Cotton gave several reasons for the slide in Banff, which is located in Alberta. The B.C. government has set out to aggressively grow the tourism component of the economy. Transportation is improving, with the Cranbrook airport potentially being expanded to accommodate charter jets. As well, increasing numbers of Canadians are heading to the U.S. to ski. At least in Alberta, the belief is that American ski operators are using real estate sales to subsidize the ski product.
The Rocky Mountain Outlook reports that, at a Banff National Park Planning Forum held in late November, the financial picture of the ski areas in Banff was portrayed as weak or worse. Marmot Basin in Jasper has lost money in the last two years, Lake Louise is just emerging from bankruptcy protection, and Sunshine has taken on more debt.
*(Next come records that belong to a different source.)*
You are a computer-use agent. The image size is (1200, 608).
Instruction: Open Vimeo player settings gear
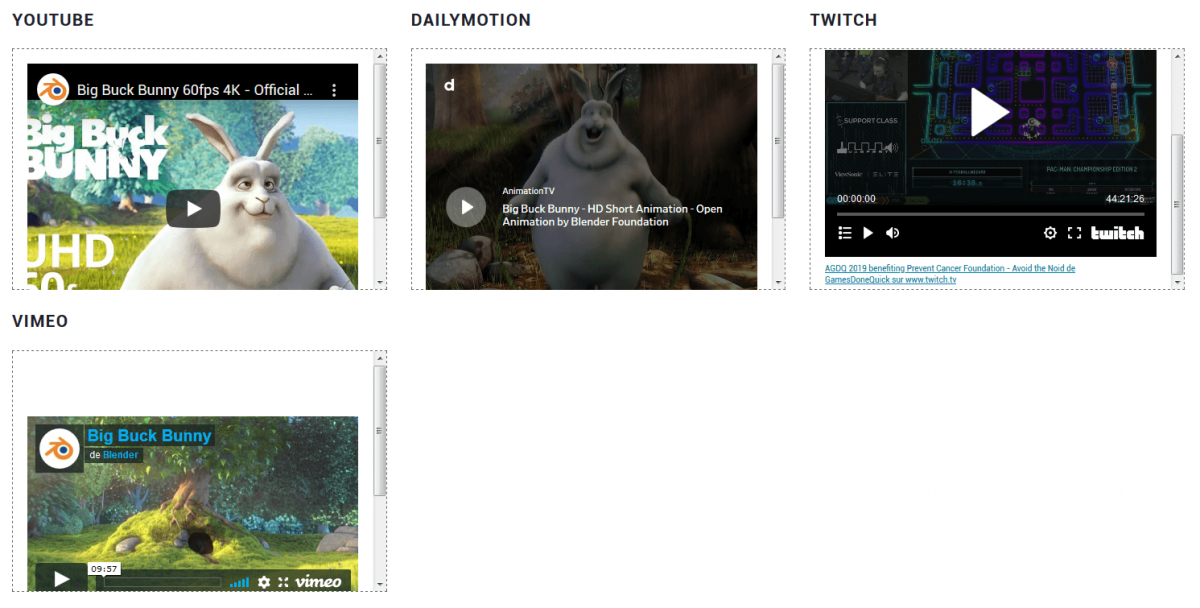point(264,582)
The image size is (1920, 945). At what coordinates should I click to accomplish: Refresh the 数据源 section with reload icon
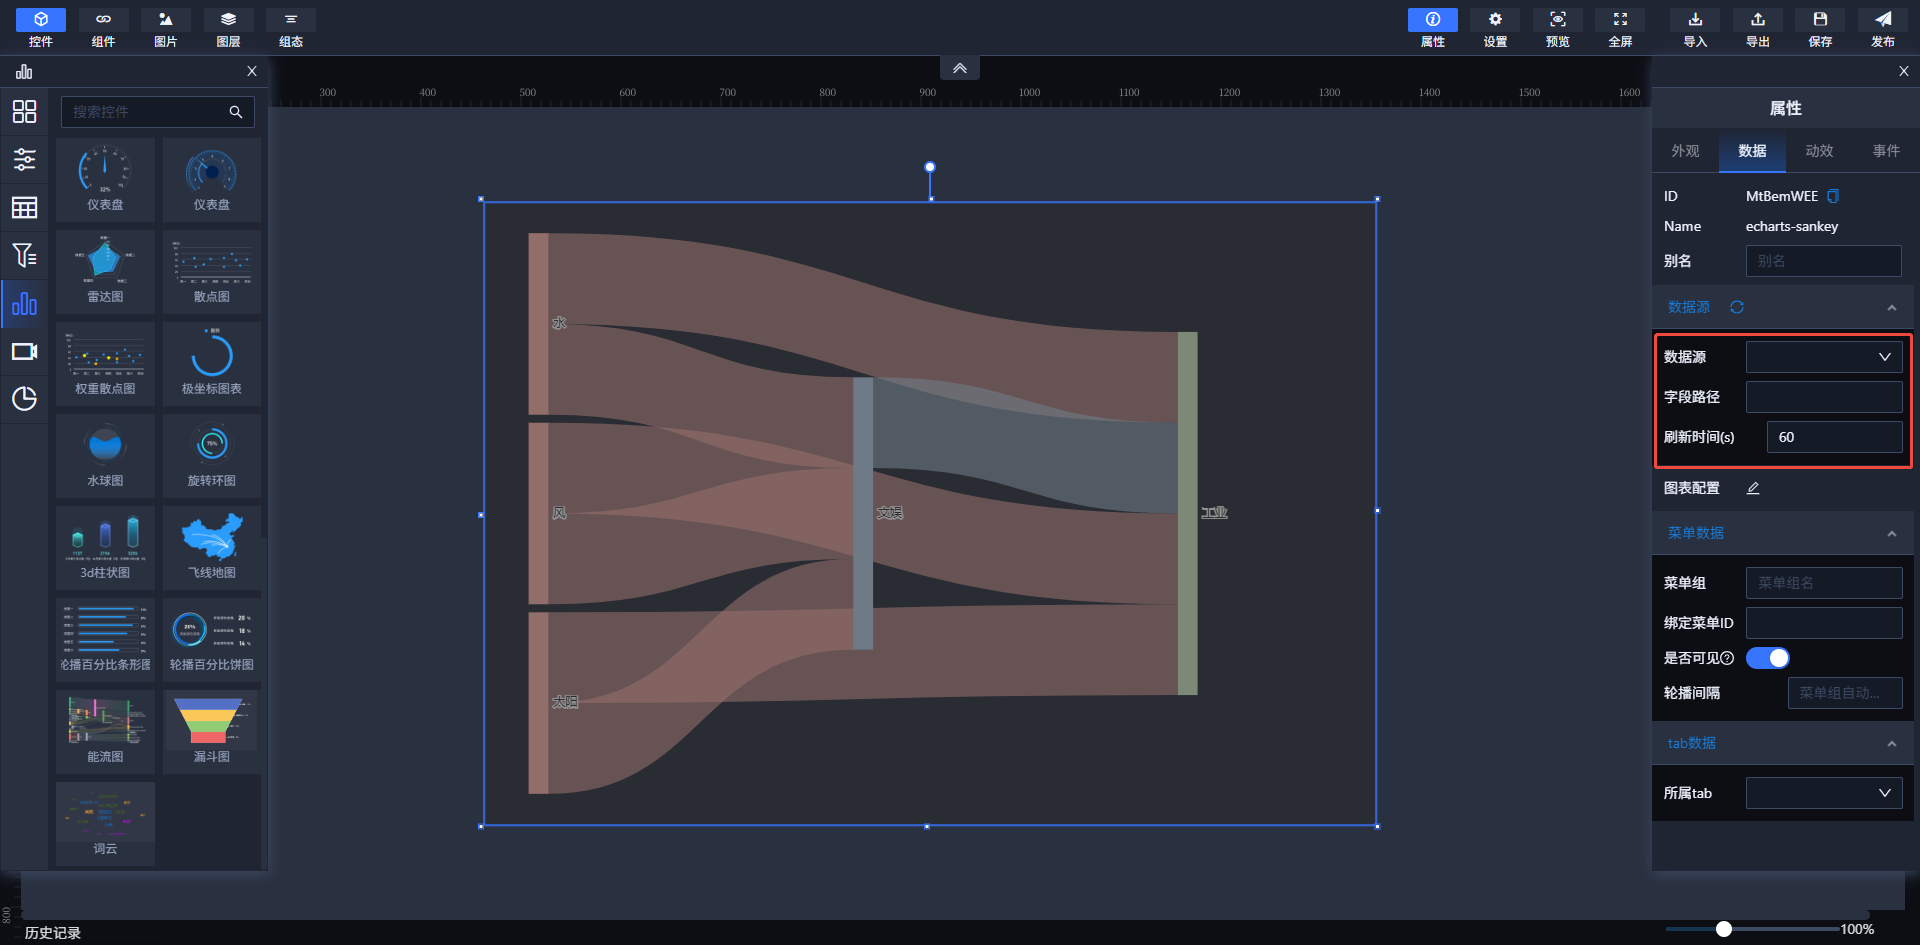coord(1737,307)

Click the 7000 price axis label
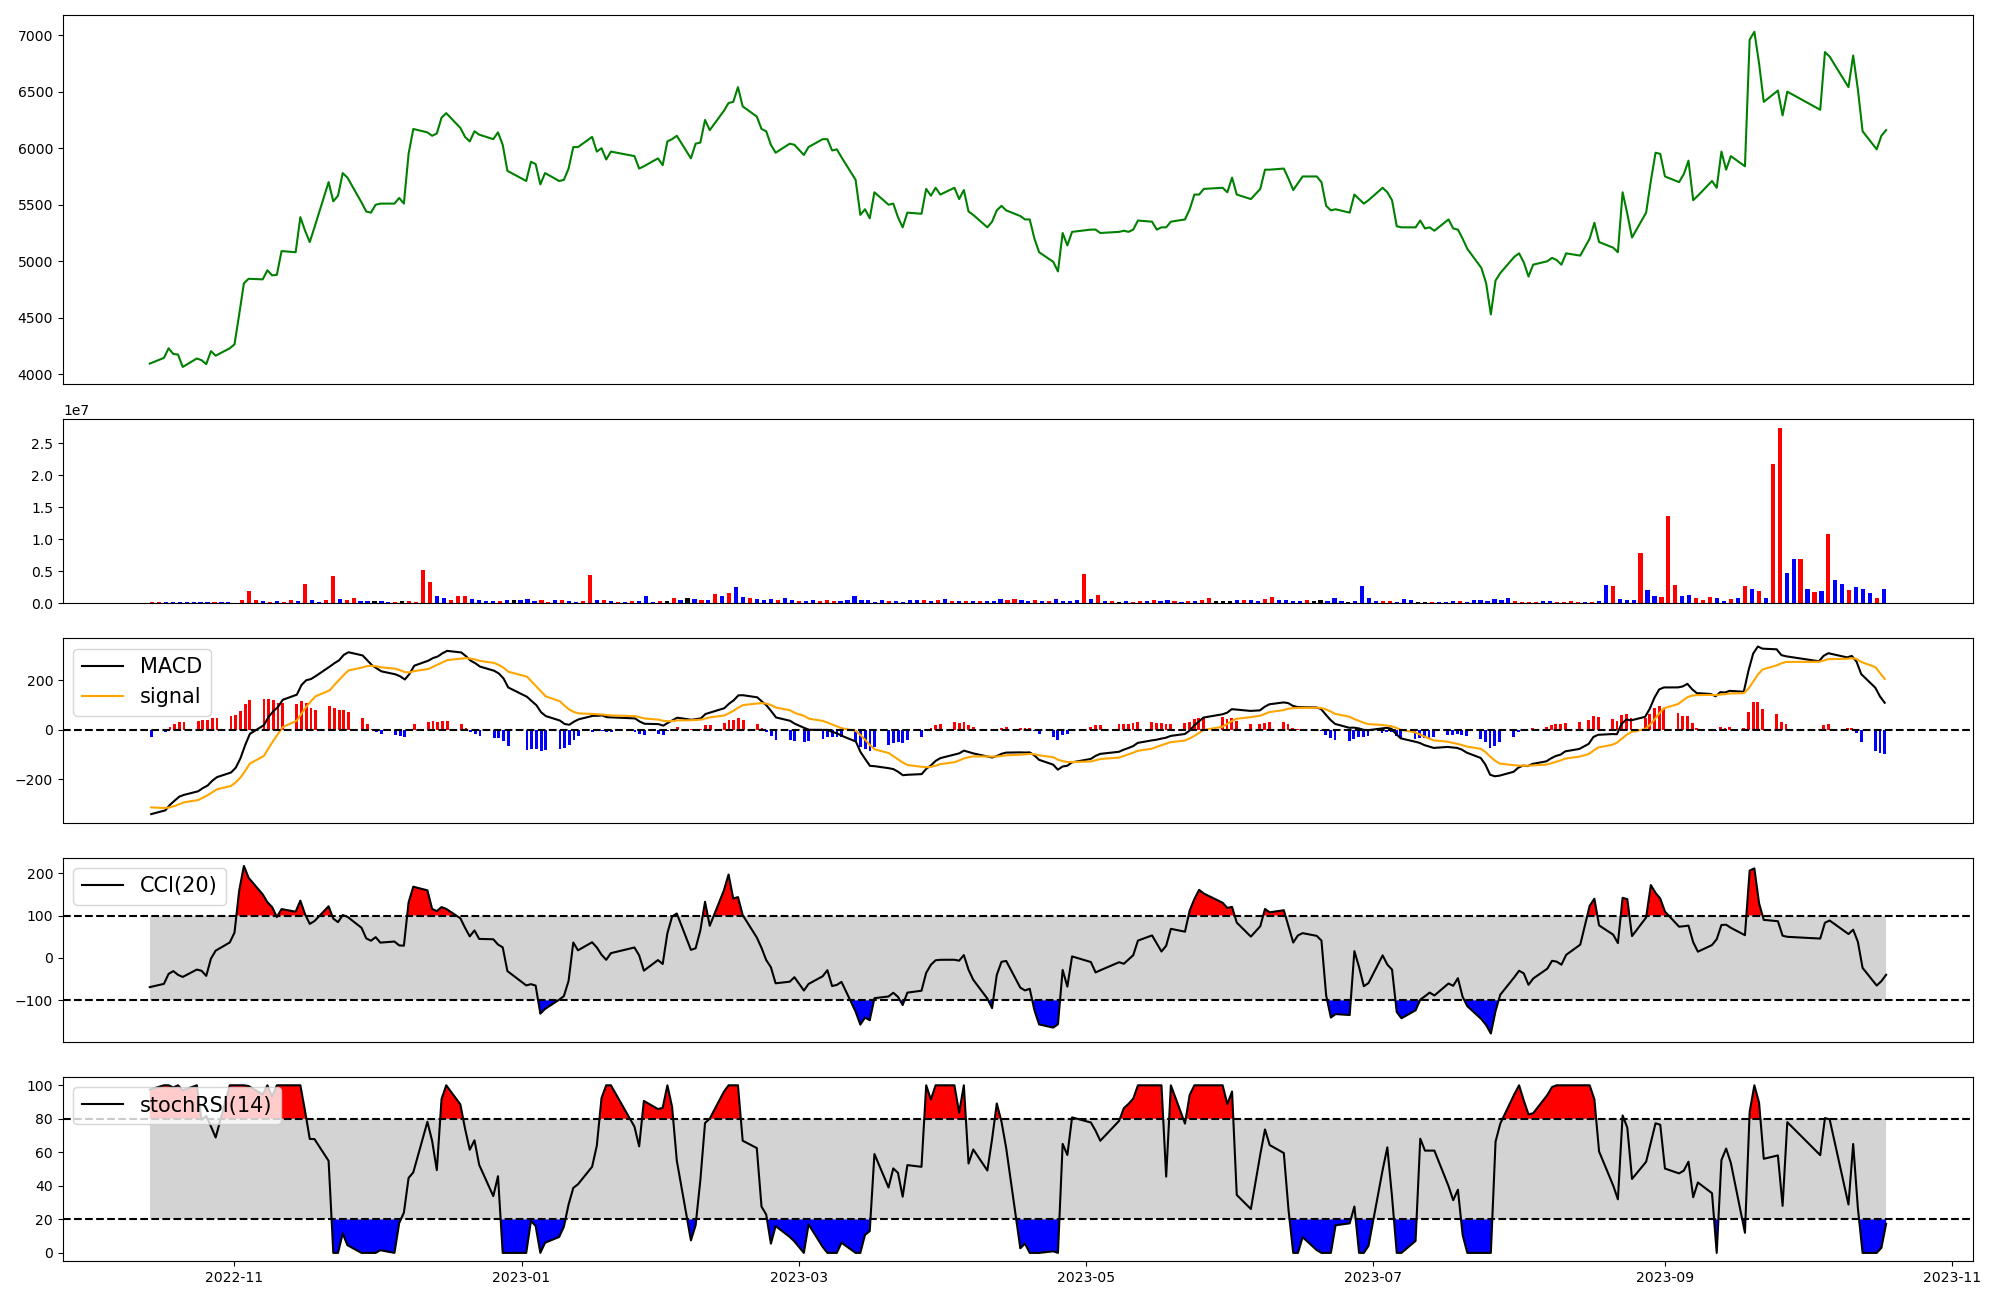coord(36,36)
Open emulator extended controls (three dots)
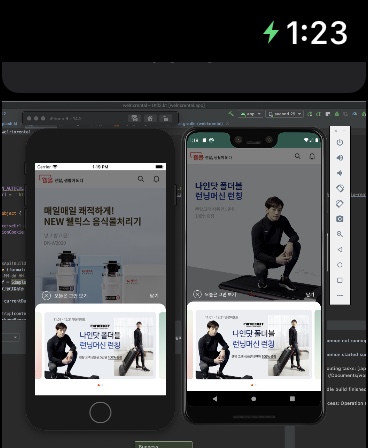This screenshot has width=368, height=448. [x=340, y=295]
Operators of Norquay, which was created in 1926, making it the oldest ski resort in Banff, "have not taken a penny out of the operation and cannot recapitalize." It is described as the most at-risk resort.
Also blamed for the financial instability of the resorts are regulations imposed four years ago that mandate 15-year long-range plans. Cotton said that each ski area could spend $500,000 to $1 million "to do a plan with unknown results."
Deal reported to be near
REVELSTOKE, B.C. A deal that could result in a major destinations ski resort at Revelstoke is reported to be near. "I'm extremely optimistic that we'll have a deal," Revelstoke Mayor Mark McKee told the Revelstoke Times Review.
Three parties have been negotiating for months over rights to develop the citys existing ski area, Mount MacKenzie. British Columbias provincial agency in charge of natural resources granted conditional approval. Full approval depends upon agreement among the existing operator of a Sno-cat skiing operation, the would-be developer, and the city itself, which owns 69 acres on the mountain.
The role of a mediator was believed to be instrumental in unkinking the stalled negotiations.